ASSIGNED TASK
Copy each line of the entries that contains the word "width".

GIVEN RECORDS
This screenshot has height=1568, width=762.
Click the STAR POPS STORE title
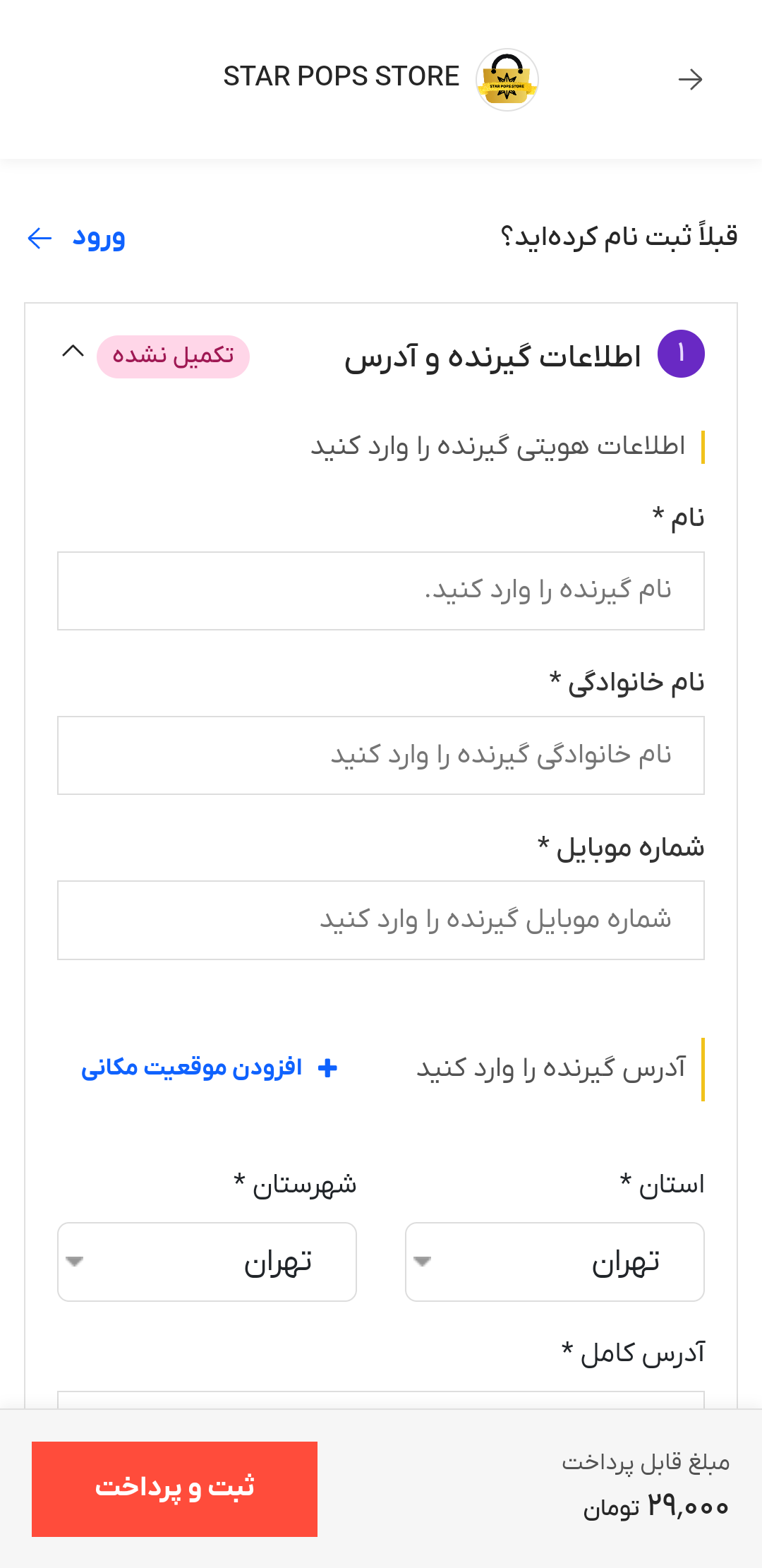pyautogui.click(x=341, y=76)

---

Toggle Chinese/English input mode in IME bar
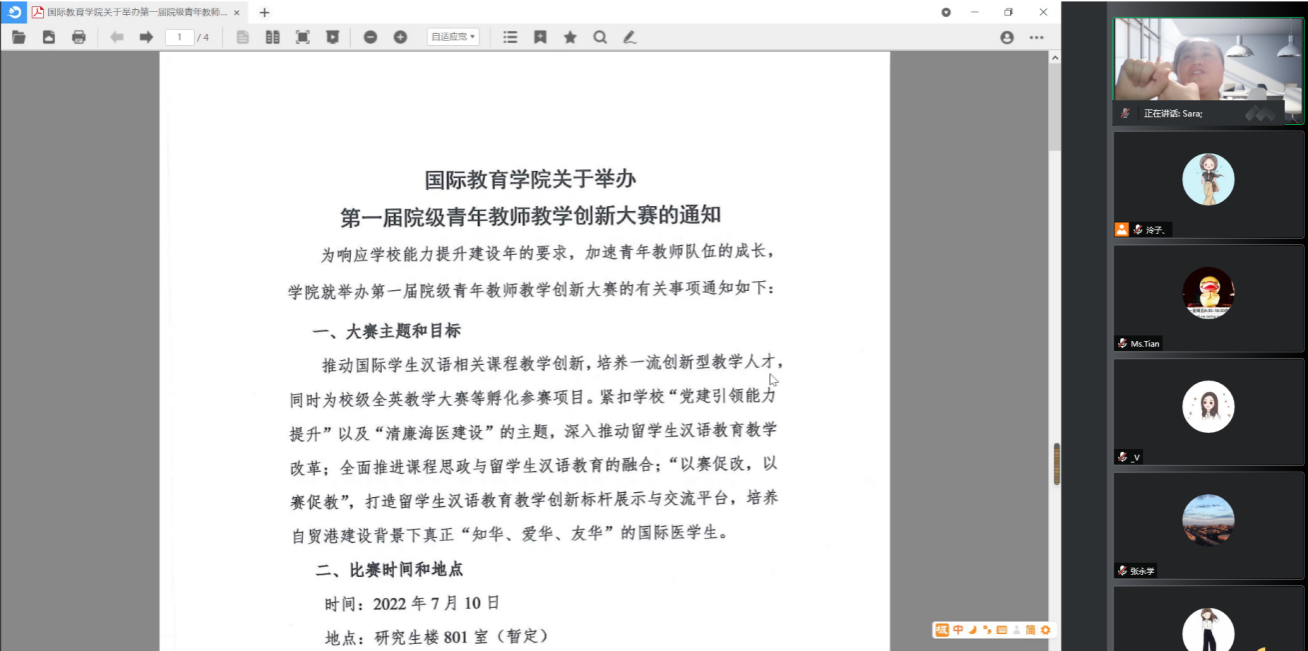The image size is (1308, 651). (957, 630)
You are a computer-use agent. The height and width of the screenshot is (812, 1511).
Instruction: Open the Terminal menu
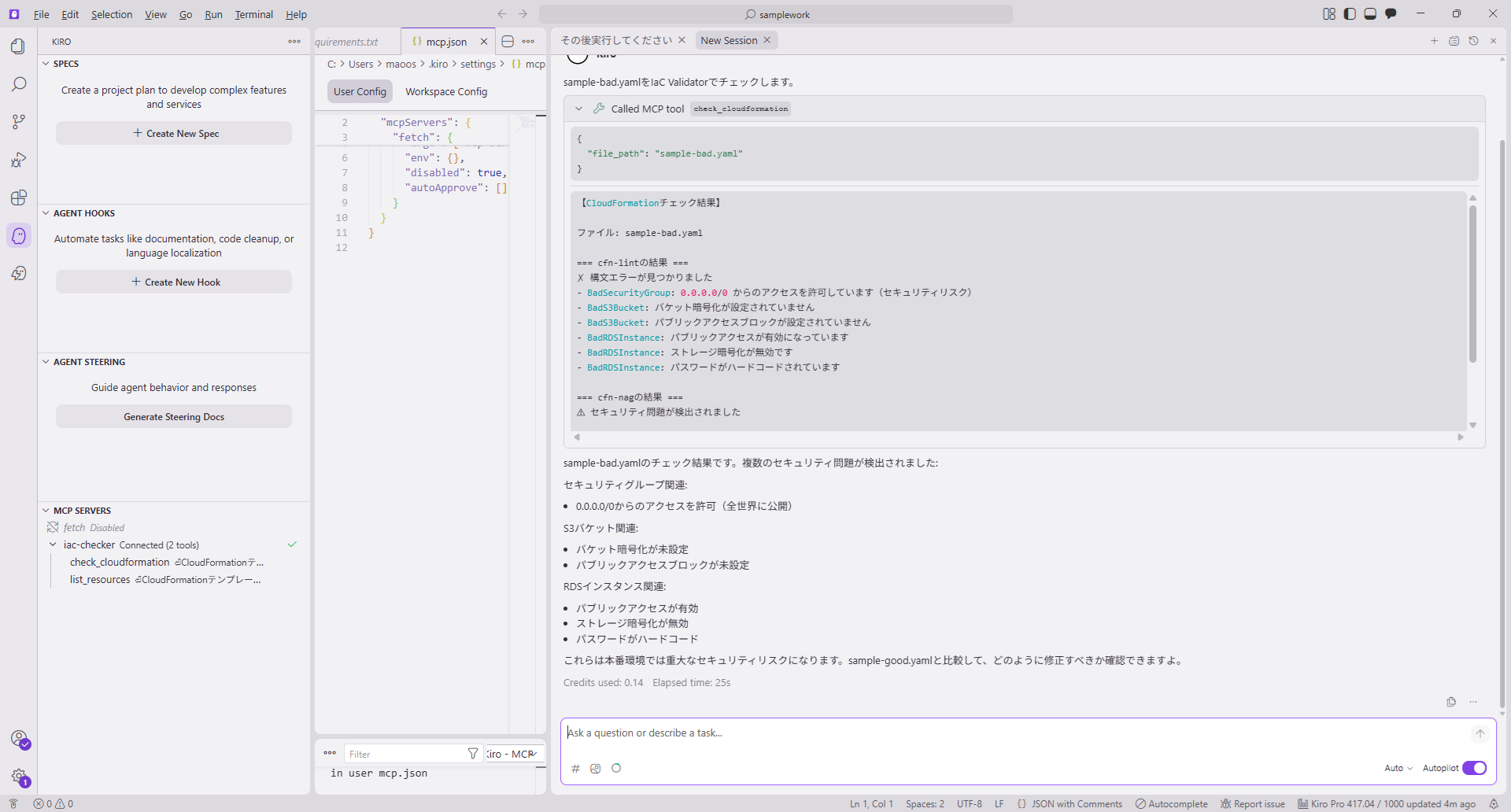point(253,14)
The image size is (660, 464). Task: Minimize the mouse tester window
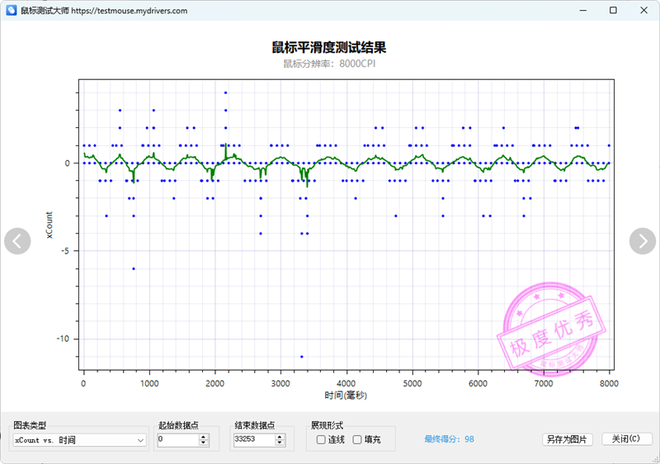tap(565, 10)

==

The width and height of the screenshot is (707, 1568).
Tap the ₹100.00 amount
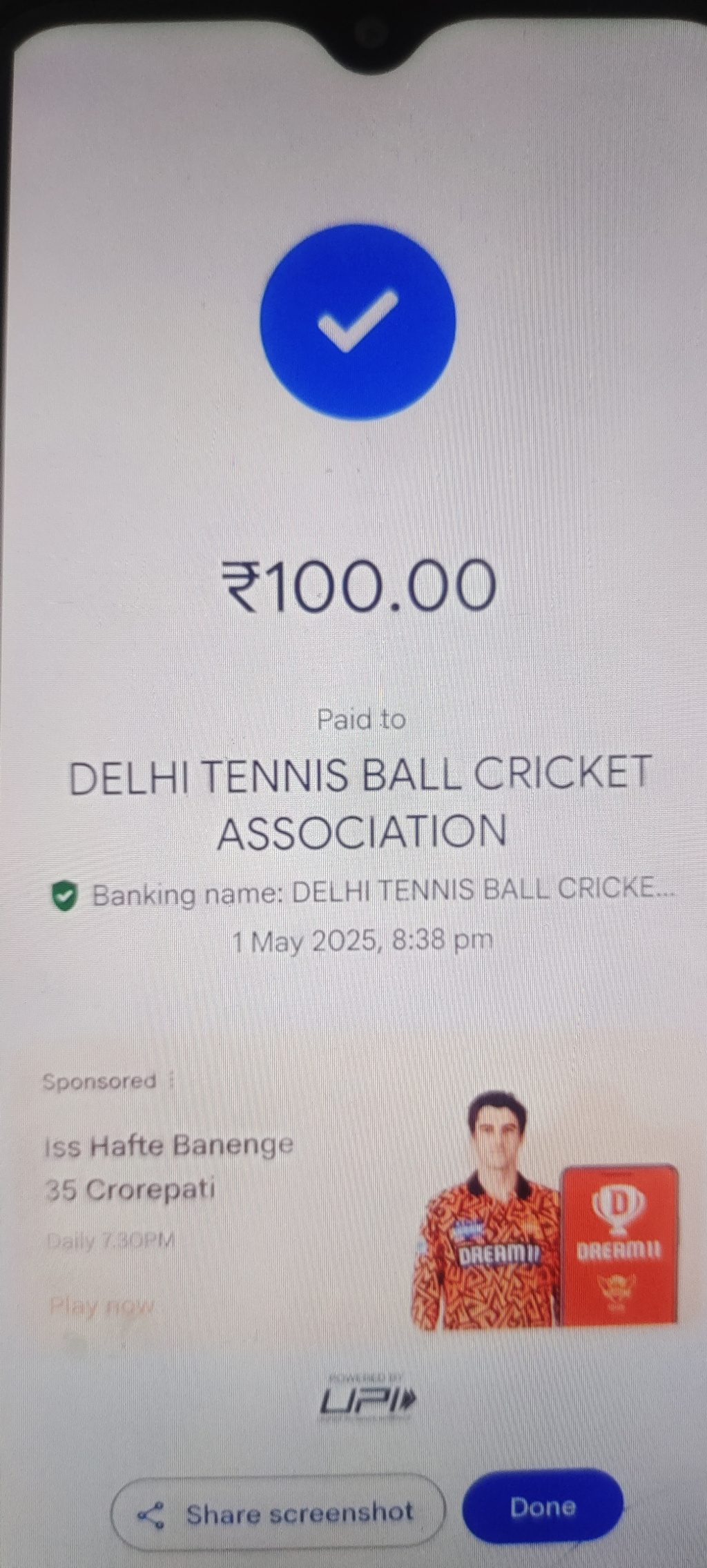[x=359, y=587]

ANSWER TO THIS TASK
This screenshot has height=1568, width=762.
You are a computer-use agent. The height and width of the screenshot is (812, 1511).
The width and height of the screenshot is (707, 1568).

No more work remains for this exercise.